Down to the last line, repeat the entries exactly.

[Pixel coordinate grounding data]
▬▬▬▬▬▬
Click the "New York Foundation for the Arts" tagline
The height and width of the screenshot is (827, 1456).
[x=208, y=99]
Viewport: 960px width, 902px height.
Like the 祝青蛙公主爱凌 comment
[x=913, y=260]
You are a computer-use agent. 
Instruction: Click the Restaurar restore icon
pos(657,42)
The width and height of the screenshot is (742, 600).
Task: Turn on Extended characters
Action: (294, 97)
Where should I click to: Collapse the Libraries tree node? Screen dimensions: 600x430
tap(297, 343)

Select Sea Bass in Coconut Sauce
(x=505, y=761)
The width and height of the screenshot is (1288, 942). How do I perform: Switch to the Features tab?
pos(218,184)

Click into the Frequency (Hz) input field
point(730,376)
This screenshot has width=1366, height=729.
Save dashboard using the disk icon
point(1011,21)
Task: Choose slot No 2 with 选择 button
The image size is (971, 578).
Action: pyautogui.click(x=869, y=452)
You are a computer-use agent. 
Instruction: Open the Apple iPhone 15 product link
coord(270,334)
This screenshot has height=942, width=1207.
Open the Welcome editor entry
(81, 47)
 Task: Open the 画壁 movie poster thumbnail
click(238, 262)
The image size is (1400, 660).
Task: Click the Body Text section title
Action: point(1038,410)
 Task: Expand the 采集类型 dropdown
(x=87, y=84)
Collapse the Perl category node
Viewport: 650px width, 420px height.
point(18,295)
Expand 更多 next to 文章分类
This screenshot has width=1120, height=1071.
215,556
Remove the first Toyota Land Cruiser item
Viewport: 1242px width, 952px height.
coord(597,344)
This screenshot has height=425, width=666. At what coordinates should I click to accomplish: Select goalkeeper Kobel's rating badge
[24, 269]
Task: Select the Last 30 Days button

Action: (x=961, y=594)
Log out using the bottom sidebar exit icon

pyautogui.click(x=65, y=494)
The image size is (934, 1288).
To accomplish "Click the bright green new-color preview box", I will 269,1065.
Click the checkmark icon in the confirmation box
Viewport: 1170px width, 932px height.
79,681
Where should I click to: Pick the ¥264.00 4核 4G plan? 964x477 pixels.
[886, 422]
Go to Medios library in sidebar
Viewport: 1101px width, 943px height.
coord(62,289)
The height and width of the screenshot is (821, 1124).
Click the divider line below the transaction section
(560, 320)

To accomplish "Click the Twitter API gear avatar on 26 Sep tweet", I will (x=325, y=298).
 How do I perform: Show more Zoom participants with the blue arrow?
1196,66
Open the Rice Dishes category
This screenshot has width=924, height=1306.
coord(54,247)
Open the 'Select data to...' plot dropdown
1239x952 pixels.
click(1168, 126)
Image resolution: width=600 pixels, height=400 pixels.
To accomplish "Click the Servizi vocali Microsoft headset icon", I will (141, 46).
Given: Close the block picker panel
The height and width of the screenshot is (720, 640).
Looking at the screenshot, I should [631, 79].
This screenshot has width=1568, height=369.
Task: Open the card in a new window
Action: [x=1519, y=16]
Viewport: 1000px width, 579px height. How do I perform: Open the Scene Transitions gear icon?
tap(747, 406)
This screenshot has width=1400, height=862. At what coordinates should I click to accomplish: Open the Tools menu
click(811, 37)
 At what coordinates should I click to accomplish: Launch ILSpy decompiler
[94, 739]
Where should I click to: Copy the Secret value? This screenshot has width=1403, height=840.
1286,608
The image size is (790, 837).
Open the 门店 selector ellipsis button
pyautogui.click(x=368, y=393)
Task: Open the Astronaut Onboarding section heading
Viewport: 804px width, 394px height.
▬▬▬▬▬▬
Completed task
Click the "New York Foundation for the Arts" tagline
The height and width of the screenshot is (827, 1456).
[x=208, y=99]
Viewport: 960px width, 902px height.
Like the 祝青蛙公主爱凌 comment
[x=913, y=260]
You are a computer-use agent. 
Instruction: Click the Restaurar restore icon
pos(657,42)
The width and height of the screenshot is (742, 600).
Task: Turn on Extended characters
Action: (294, 97)
Where should I click to: Collapse the Libraries tree node? Screen dimensions: 600x430
tap(297, 343)

Select Sea Bass in Coconut Sauce
(x=505, y=761)
The width and height of the screenshot is (1288, 942). How do I perform: Switch to the Features tab?
pos(218,184)

Click into the Frequency (Hz) input field
point(730,376)
This screenshot has width=1366, height=729.
Save dashboard using the disk icon
point(1011,21)
Task: Choose slot No 2 with 选择 button
The image size is (971, 578).
Action: pyautogui.click(x=869, y=452)
You are a computer-use agent. 
Instruction: Open the Apple iPhone 15 product link
coord(270,334)
This screenshot has height=942, width=1207.
Open the Welcome editor entry
(81, 47)
 Task: Open the 画壁 movie poster thumbnail
click(238, 262)
The image size is (1400, 660).
Task: Click the Body Text section title
Action: point(1038,410)
 Task: Expand the 采集类型 dropdown
(x=87, y=84)
Collapse the Perl category node
Viewport: 650px width, 420px height.
point(18,295)
Expand 更多 next to 文章分类
This screenshot has width=1120, height=1071.
215,556
Remove the first Toyota Land Cruiser item
Viewport: 1242px width, 952px height.
coord(597,344)
This screenshot has height=425, width=666. At what coordinates should I click to accomplish: Select goalkeeper Kobel's rating badge
[24, 269]
Task: Select the Last 30 Days button

Action: (x=961, y=594)
Log out using the bottom sidebar exit icon

pyautogui.click(x=65, y=494)
The image size is (934, 1288).
To accomplish "Click the bright green new-color preview box", I will 269,1065.
Click the checkmark icon in the confirmation box
Viewport: 1170px width, 932px height.
79,681
Where should I click to: Pick the ¥264.00 4核 4G plan? 964x477 pixels.
[886, 422]
Go to Medios library in sidebar
Viewport: 1101px width, 943px height.
coord(62,289)
The height and width of the screenshot is (821, 1124).
Click the divider line below the transaction section
(560, 320)

To accomplish "Click the Twitter API gear avatar on 26 Sep tweet", I will (x=325, y=298).
 How do I perform: Show more Zoom participants with the blue arrow?
1196,66
Open the Rice Dishes category
This screenshot has width=924, height=1306.
coord(54,247)
Open the 'Select data to...' plot dropdown
1239x952 pixels.
click(1168, 126)
Image resolution: width=600 pixels, height=400 pixels.
To accomplish "Click the Servizi vocali Microsoft headset icon", I will (141, 46).
Given: Close the block picker panel
The height and width of the screenshot is (720, 640).
Looking at the screenshot, I should [631, 79].
This screenshot has width=1568, height=369.
Task: Open the card in a new window
Action: [x=1519, y=16]
Viewport: 1000px width, 579px height. How do I perform: Open the Scene Transitions gear icon?
tap(747, 406)
This screenshot has width=1400, height=862. At what coordinates should I click to accomplish: Open the Tools menu
click(811, 37)
 At what coordinates should I click to accomplish: Launch ILSpy decompiler
[94, 739]
Where should I click to: Copy the Secret value? This screenshot has width=1403, height=840.
1286,608
The image size is (790, 837).
Open the 门店 selector ellipsis button
pyautogui.click(x=368, y=393)
Task: Open the Astronaut Onboarding section heading
Viewport: 804px width, 394px height.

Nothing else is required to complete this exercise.